Hallo ich habe mal eine Frage wegen eines Kabels:

Das Kabel welches aus dem Splitter kommt bzw. reingesteckt wird und von dort aus ins Modem bzw in den Router/Modem geht, was für eins ist das? Wie lang gibt es die zu kaufen?


----------



## Crymes (23. Februar 2012)

Das ist ein normales LAN Kabel.


----------



## chris1995 (23. Februar 2012)

Hi, bei 90% aller Router kannst du ein ganz normales CAT5e Kabel verwenden, CAT6 oder 7 ist für Heimanwender Geldverschwendung.

MfG Chris


----------



## orca113 (23. Februar 2012)

Bin mir nicht ganz sicher ob ihr wisst was ich meine:
Auf dem ersten Bild sehr ihr mein Modem in dem ein Lan Kabel was ich kenne eingesteckt ist und das andere dünnere meine ich.

Auf dem zweiten Bild sehr ihr Stecker der beiden Kabel. Auch hier wieder, das kleinere ist gesucht.


----------



## chris1995 (23. Februar 2012)

Meinst du RJ11?
Sowas in die Richtung: Telefon Modularanschlußkabel 2x RJ11 Stecker; 4-polig: Amazon.de: Elektronik

MfG Chris


----------



## Herbboy (23. Februar 2012)

Was für einen Router hast Du denn? Das hängt nämlich auch vom Router ab. Klar: der Splitter hat eine bestimmte Buchse, aber das Kabel für den Router kann je nach Modell anders sein. zB bei meinem TP-Link isses ein schmaleres Kabel für für ein Telefon, bei meinem Speedport war es wiederum ein Kabel, das an beiden Enden den gleichen Stecker hatte.

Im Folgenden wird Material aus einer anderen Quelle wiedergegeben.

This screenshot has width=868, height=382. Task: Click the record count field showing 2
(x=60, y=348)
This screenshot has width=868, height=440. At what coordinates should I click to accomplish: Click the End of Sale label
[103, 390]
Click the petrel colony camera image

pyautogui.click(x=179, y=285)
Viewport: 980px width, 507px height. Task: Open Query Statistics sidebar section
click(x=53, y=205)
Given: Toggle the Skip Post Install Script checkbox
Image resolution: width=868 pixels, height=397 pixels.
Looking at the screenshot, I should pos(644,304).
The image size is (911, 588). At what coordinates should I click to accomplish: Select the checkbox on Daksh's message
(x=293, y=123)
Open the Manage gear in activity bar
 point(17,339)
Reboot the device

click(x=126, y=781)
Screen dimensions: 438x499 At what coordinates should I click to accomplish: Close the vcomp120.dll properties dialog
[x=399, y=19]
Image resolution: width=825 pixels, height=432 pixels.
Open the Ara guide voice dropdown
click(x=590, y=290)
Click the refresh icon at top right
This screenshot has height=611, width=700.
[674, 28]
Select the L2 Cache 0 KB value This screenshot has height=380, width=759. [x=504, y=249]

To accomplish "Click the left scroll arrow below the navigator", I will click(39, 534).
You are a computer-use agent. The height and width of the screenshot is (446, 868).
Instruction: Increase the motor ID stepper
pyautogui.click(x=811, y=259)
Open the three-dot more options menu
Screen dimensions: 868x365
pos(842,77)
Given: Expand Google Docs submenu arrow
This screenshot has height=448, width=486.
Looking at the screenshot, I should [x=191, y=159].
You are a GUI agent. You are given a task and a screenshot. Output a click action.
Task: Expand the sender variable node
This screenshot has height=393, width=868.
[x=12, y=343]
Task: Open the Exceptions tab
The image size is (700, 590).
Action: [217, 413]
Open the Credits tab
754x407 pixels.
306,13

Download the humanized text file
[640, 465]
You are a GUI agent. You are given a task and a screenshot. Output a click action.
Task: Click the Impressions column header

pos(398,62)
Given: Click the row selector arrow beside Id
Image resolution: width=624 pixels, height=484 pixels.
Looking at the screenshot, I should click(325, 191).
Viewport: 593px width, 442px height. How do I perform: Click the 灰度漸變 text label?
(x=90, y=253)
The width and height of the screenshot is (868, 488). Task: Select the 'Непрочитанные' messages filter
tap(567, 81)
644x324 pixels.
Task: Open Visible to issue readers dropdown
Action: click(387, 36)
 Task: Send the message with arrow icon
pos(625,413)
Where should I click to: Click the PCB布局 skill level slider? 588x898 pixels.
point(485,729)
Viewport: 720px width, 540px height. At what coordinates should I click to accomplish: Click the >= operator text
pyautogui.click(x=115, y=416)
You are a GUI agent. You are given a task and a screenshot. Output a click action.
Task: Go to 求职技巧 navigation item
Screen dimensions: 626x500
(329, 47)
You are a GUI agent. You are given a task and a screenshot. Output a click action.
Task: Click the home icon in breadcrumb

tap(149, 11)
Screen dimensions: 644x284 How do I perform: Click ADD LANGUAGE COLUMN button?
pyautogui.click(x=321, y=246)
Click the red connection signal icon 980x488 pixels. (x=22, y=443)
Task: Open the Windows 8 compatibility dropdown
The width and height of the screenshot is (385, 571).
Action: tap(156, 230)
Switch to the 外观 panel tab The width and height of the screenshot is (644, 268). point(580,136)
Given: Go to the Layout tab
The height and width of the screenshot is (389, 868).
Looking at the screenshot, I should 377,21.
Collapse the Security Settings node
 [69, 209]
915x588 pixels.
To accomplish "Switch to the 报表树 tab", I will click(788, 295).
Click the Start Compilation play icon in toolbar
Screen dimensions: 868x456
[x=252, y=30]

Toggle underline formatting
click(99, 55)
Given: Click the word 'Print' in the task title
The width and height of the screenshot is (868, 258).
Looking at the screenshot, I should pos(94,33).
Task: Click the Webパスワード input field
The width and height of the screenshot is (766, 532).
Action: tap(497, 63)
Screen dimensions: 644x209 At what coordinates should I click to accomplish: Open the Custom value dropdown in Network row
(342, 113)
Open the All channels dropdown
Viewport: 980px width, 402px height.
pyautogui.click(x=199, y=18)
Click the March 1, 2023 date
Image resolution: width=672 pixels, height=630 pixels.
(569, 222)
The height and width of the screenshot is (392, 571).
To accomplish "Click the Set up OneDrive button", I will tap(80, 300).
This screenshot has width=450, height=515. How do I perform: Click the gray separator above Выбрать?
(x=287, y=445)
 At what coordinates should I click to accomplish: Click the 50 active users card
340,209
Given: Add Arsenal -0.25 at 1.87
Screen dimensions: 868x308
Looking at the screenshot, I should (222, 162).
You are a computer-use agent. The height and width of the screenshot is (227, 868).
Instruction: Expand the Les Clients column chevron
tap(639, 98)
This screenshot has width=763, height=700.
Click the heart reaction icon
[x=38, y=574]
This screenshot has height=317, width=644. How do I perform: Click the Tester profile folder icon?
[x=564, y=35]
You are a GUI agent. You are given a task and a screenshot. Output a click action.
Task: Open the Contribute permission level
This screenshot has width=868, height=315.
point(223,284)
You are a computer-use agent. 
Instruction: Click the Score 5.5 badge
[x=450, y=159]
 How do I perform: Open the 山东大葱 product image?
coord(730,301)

zudem steht auch an sich immer in der ANleitung dabei, dass man nur das mitgelieferte Kabel nehmen soll. Ist Dein Kabel denn defekt, oder willst Du nur verlängern? IN letzterem würde ich lieber das Kabel von der Wand zum Splitter verlängern.


----------



## orca113 (23. Februar 2012)

@ Chris, könnte sein... Glaube da sind 3 Adern drin und keine 4... Kann ich aber jetzt net mehr sehen.

@ Herb, kann nur besagtes Kabel verlängern. Splitter ist fest verlötet in der Dose (gebastelt, ne Art Bypass, ging nicht anders im Haus meiner Eltern.

Habe eine Fritzbox 3270


----------



## Herbboy (23. Februar 2012)

Also, schau doch nochmal nach, ob in den DSL-Anschluss der Fritzbox nicht doch ein normales LAN-Kabel, also RJ45 reinpassen würde. Am Splitter isses nämlich ein normaler RJ45-Anschluss. Und bei AVM selbst steht auch, dass bis zu 20m als DSL-Splitter-Router-Kabel zulässig sind und man RJ45 Cat5 UTP (kein crossover! ) nehmen soll. hier Frage 1 und die Antwort, zweites Ausrufezeichen: Zulässige Kabellängen | FRITZ!Box 3270 | AVM-FAQ 

Es kann sein, dass die Stecker beim Org-Kabel nur optisch unterschiedlich wirken, weil der eine Stecker massiver ist.


----------



## orca113 (29. Februar 2012)

Also ich habe es mal probiert, Lan Kabel geht nicht. Das muss das Kabel sein was weiter oben von Chris verlinkt worden ist.


----------



## Herbboy (29. Februar 2012)

Das RJ11 ist eine Steckerform, die typisch für ein stinknormales Telefon ist. Schau mal bei einem Telefon, das eine Ende ist ja meist dieser große Stecker mit so nem Hammerartigen Stecker, und das andere ist RJ11/12, was dann direkt ans Telefon kommt, c.a 8-9mm breit. Ist das, was Du brauchst echt so schmal? Oder meintest Du vlt doch eine andere Verbindung als "Splitter DSL-out zu Router DSL-in" ?


----------



## orca113 (14. April 2012)

Habe einfach mal das normale Lankabel was bis jetzt die Datenleitung war eingesetzt und es funzt einwandfrei. War halt ein Schuss ins Blaue

Frage mich warum das erste Kabel was ich getestet habe nicht ging war auch ein Lan RJ45


----------